Insofern ist es auch irrelevant, ob die Ostdeutschen bei Hartz X zu den Nettozahlern gehören oder nicht. Einsacken werden die Staatssubventionen ohnehin die Kolonialherren. Dagegen protestiert man halt etwas wenig zielgerichtet jeden Montag.

In der heutigen Situation müsste jede Firma in Ostdeutschland, die Aufträge an lokale Lieferanten gibt oder Arbeitsplätze für die lokale Bevölkerung schafft, ökonomisch bessergestellt werden. Man könnte zum Beispiel in einem solchen Fall die Mehrwertsteuer halbieren o.ä. Gleichzeitig wären die staatlichen Zuwendungen abzusetzen, von denen ohnehin nur die Grossfirmen aus dem Westen profitieren.
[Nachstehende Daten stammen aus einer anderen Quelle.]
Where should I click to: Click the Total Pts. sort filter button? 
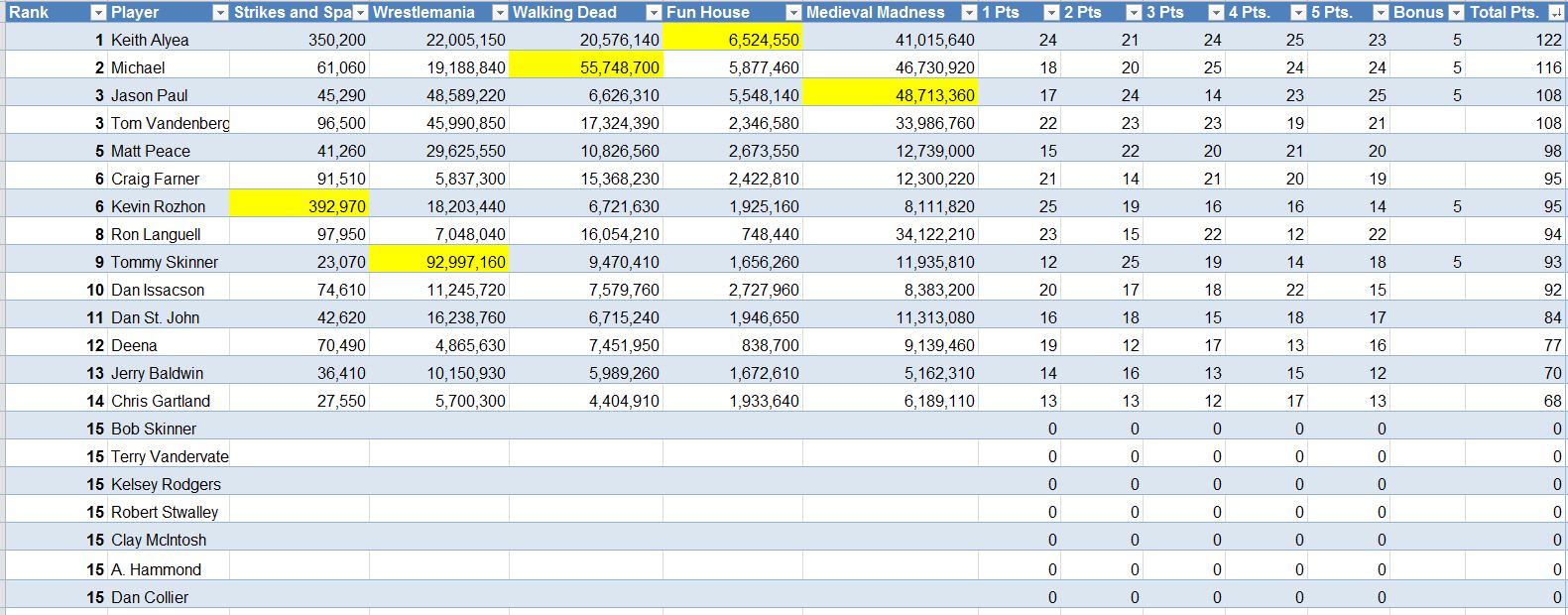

Hartz-Vorschläge, die wie der NZZ-Artikel den Ostdeutschen Geldgier und Arbeitsscheu unterstellen, verdienen in einer Abstimmung mit den Füssen niedergetreten zu werden.

Vielleicht verkehrt sich diesmal die Geschichte und liefert bei Wiederholung der deutschen Revolution die Tragödie nach.